A Rua do Matoso, na suburbana Tijuca, tinha os espíritos de porco, como Erasmo e Tim Maia entregador de marmitas, e tinha Marlene. Tim se apaixonou pela garota da turma e gravou para ela mais tarde, doente de saudade enquanto vivia uma experiência adolescente nos Estados Unidos, a música “New Love” (que lançaria oficialmente apenas em 1973). “As pessoas só não sabem que esta canção já estava pronta desde 1962, mais ou menos, quando ele cantava com o grupo The Ideals”, diz Erasmo.

A versão de agora chama-se “Novo Love”, a primeira “parceria” dos velhos tijucanos Tim e Erasmo.
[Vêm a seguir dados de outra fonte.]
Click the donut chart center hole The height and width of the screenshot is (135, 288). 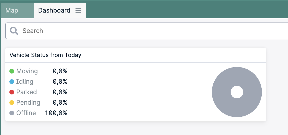(237, 92)
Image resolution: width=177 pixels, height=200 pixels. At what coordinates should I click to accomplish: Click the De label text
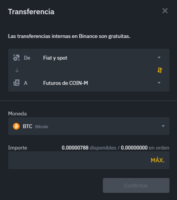[x=27, y=58]
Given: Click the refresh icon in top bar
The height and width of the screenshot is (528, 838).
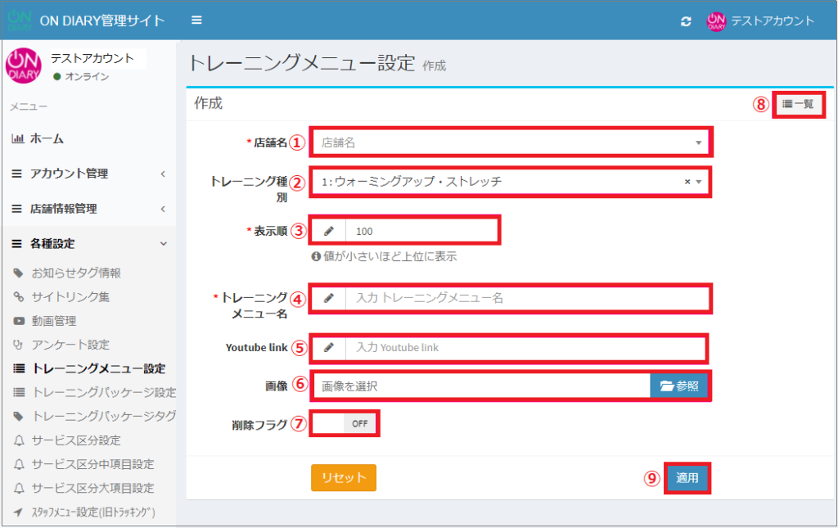Looking at the screenshot, I should (x=686, y=21).
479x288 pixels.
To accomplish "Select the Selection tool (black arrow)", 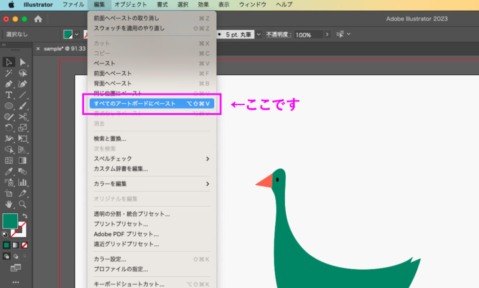I will click(x=9, y=62).
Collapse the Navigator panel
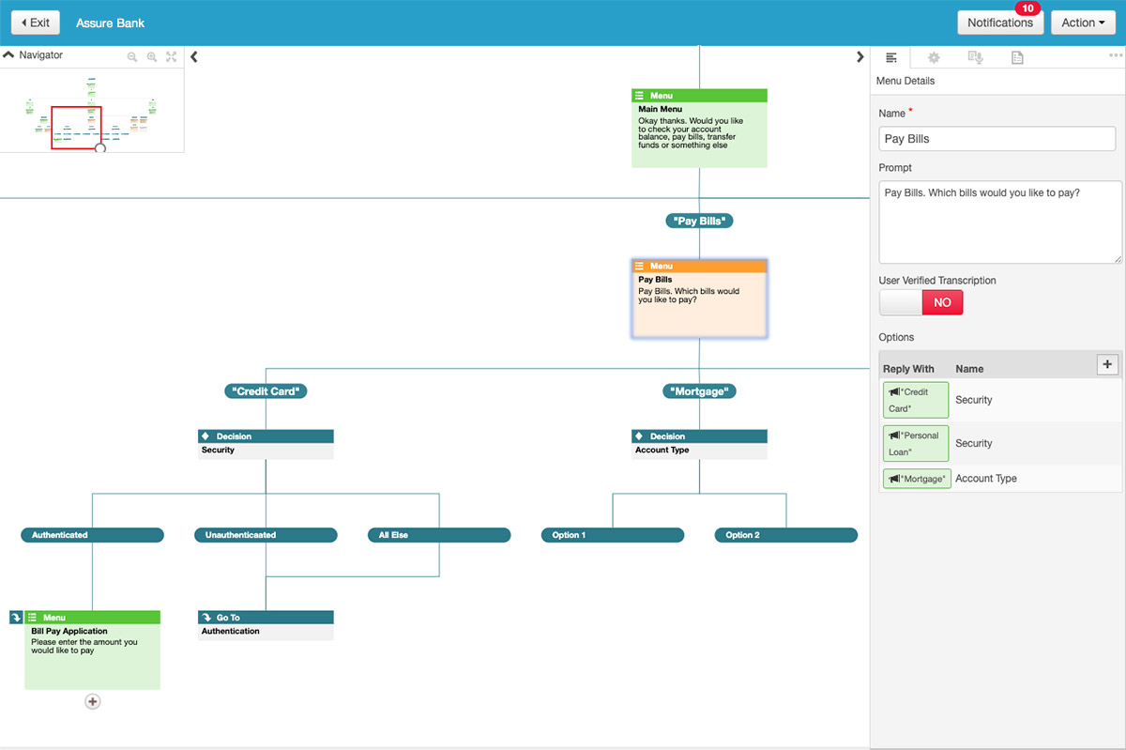The height and width of the screenshot is (750, 1126). pyautogui.click(x=9, y=55)
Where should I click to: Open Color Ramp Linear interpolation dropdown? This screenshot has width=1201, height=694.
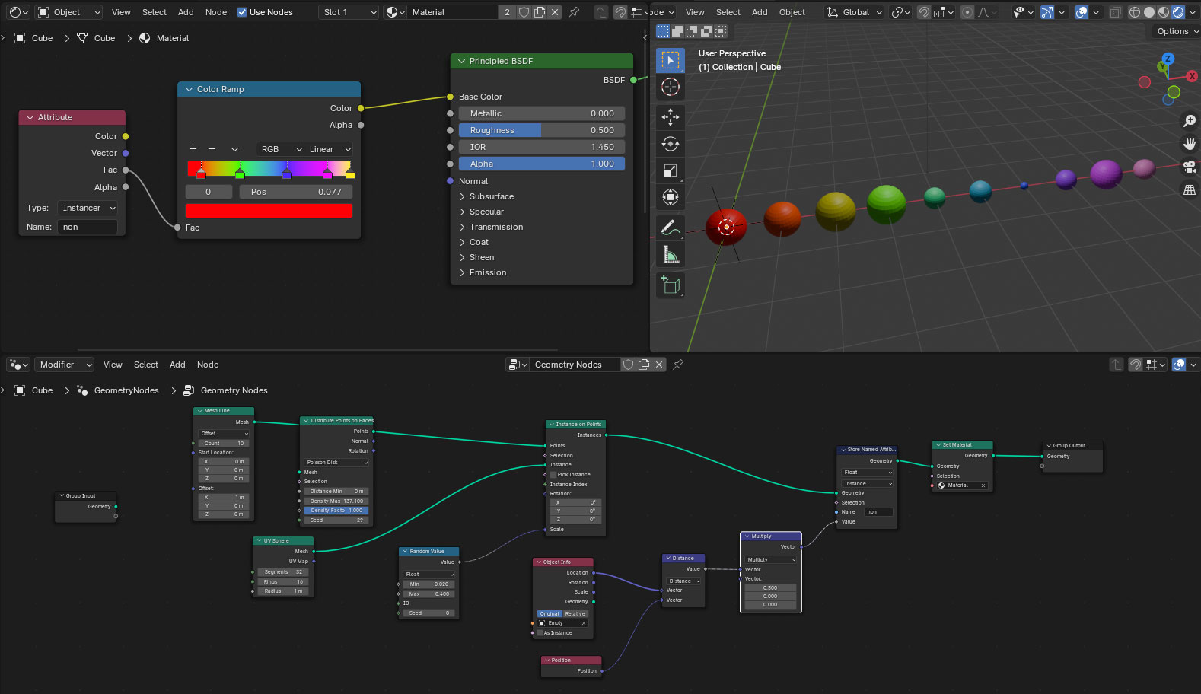[x=329, y=149]
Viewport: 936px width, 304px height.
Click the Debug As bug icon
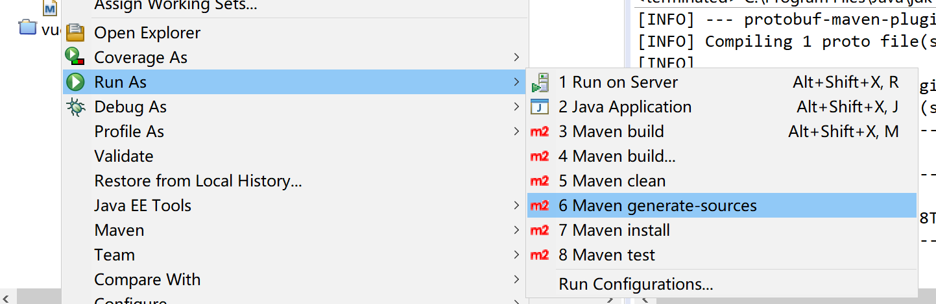tap(76, 107)
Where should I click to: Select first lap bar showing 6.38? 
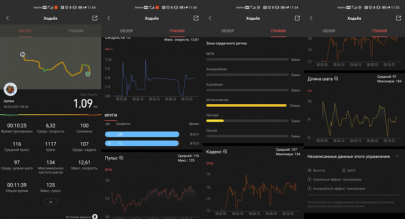pos(142,134)
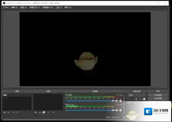Open desktop audio settings gear in the mixer

121,101
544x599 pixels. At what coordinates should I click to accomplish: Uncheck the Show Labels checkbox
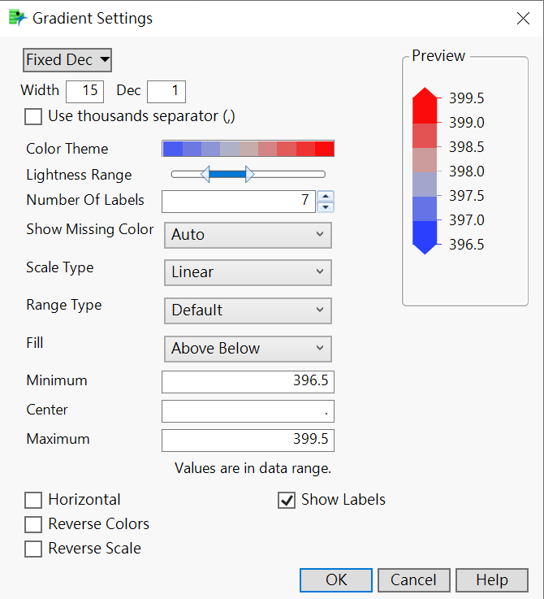(x=287, y=500)
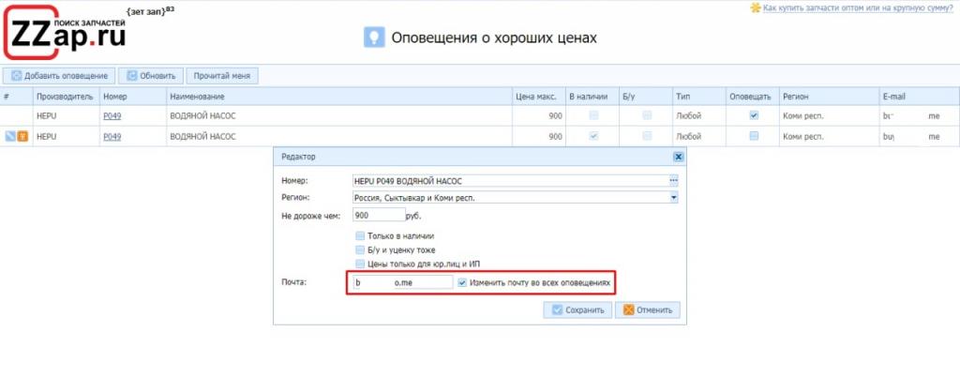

As canções vão informando que a trilogia rock and roll abraçada com os álbuns Rock ‘n’ Roll (2009), Sexo (2011) e Gigante Gentil (2014) foi devidamente encerrada. O discurso agora é da calmaria. “É um disco mais baladeiro, queria menos agito, estava com saudades das canções.”

Com Marisa Monte e o baixista tribalista Dadi, o disco abre com “Convite para Nascer de Novo”, uma canção gravada antes de alguns maus súbitos assustarem Erasmo. “Eu comecei a desmaiar sem saber porquê. Foram alguns episódios até longos. Acontecia quase que diariamente”, ele conta. Os médicos então descobriam que Erasmo estava com uma hipersensibilidade na artéria carótida, algo que o fazia perder os sentidos. “Eu não podia usar uma gravata apertada que corria o risco de desmaiar com a pressão que ela fazia no pescoço.” Os médicos decidiram por implantar um marca-passo para controlar seus batimentos cardíacos. “Agora, eu ligo a guitarra direto no marca-passo para contar o tempo da música”, ele brinca.
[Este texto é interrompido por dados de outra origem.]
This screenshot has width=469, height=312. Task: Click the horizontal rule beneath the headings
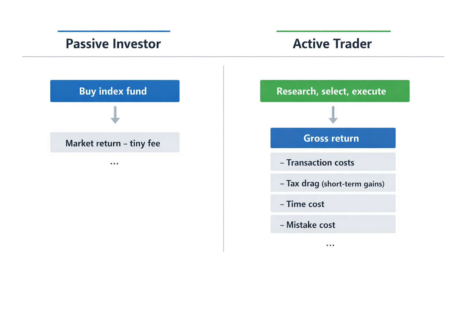pyautogui.click(x=233, y=57)
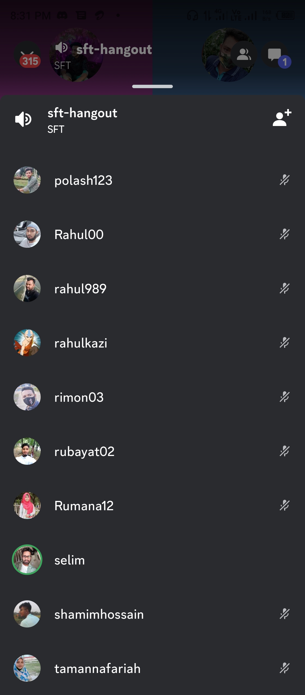Collapse call using the 315 badge arrow
The image size is (305, 695).
27,54
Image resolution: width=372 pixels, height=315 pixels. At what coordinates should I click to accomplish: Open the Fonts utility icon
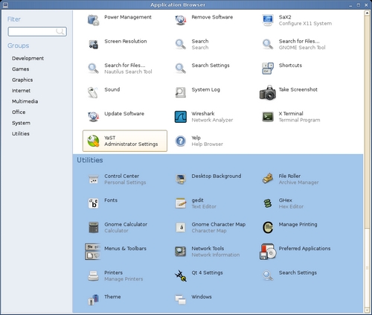[94, 203]
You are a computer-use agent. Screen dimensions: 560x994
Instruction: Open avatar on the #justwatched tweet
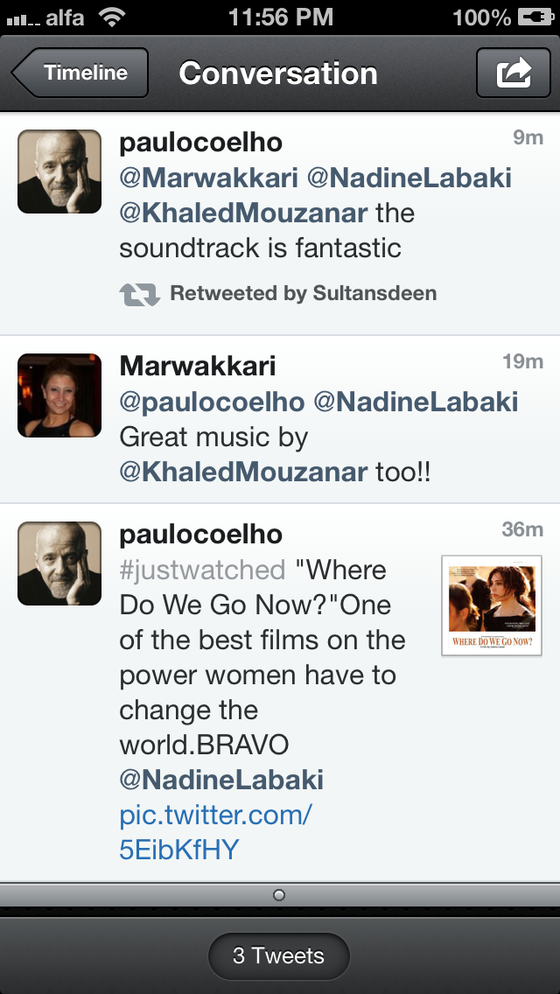click(60, 564)
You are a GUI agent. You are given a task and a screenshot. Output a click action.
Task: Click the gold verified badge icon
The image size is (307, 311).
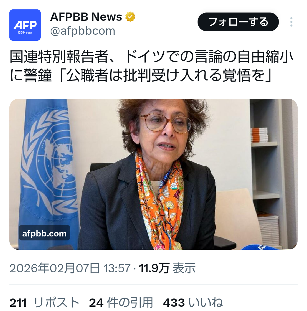point(130,17)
Depois de Marcelo Camelo aparecer com Sol da Barra, Emicida assume uma parceria de postura contundente com “Termos e Condições”, uma crítica aos distanciamentos tecnológicos. Outra canção dos dois feita a quatro mãos, “Abre Alas do Verão”, estará no próximo disco de Gal Costa. As colaborações seguem em músicas daquelas que se pode tocar todas com o violão na sala de casa. Nando Reis (Minha Âncora) é um hit em potencial, Samuel Rosa (Novo Sentido) entrega a quase destoante de tão feliz; Adriana Calcanhotto (Seu Sim). Arnaldo Antunes (Parece que Foi Hoje) e Teago Oliveira (Não Existe Saudade no Cosmos) vão fechando um álbum muito bem costurado por tons de saudade e solidão.

Ator

Além do novo disco, o cantor também está com projetos para o cinema. Erasmo vai aparecer como o personagem José no filme “Paraíso Perdido”, de Monique Gardemberg. Será o dono de uma boate rodeado pelos filhos Angelo (Julio Andrade) e Eva (Hermila Guedes), o adotivo Teylor (Seu Jorge) e os netos Celeste (Julia Konrad) e Imã (Jaloo). A família é unida por um amor verdadeiro e passa a lidar com seus dramas cantando músicas românticas o tempo todo. Erasmo falou aos produtores: “Foi fácil fazer, fiquei à vontade, é um universo totalmente brega, que eu amo, que é familiar para mim.” A produção tem estreia marcada para 31 de maio.